=== Section Start ===

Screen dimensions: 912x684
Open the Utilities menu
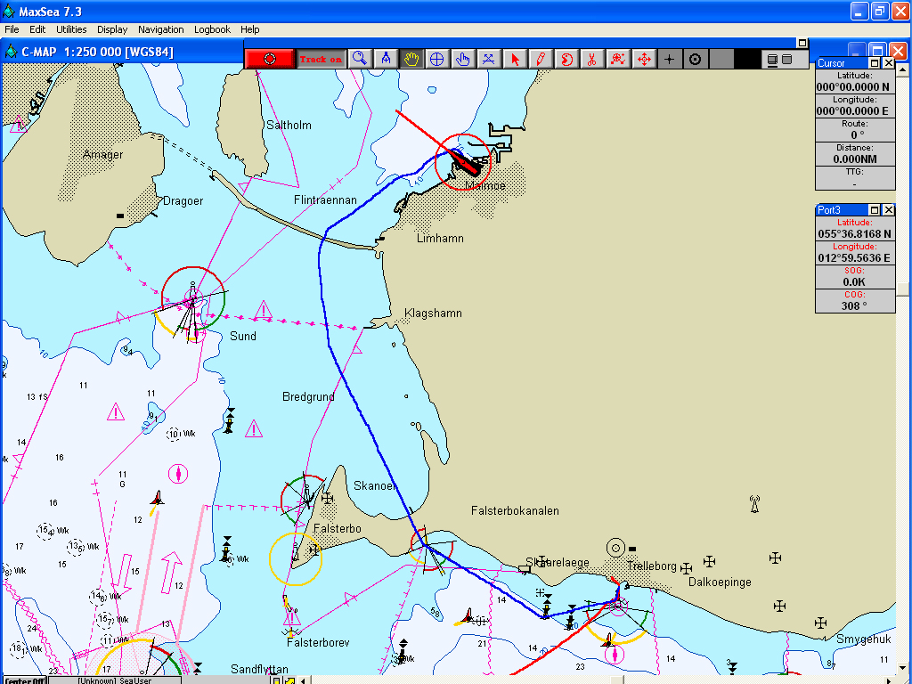pos(71,29)
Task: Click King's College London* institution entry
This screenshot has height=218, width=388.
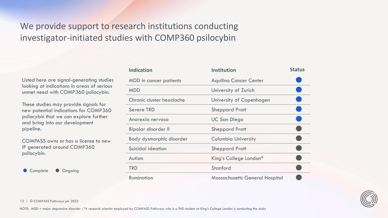Action: coord(237,158)
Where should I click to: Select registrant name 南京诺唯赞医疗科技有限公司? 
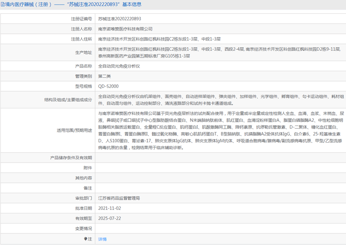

=== Section End ===

> **How to complete this task**
The data must be reproduced exactly, and no picture may appear in the copy.

> **Your response**
Screen dimensions: 912x684
Open the Utilities menu
pos(71,29)
Task: Click King's College London* institution entry
This screenshot has height=218, width=388.
Action: coord(237,158)
Where should I click to: Select registrant name 南京诺唯赞医疗科技有限公司? 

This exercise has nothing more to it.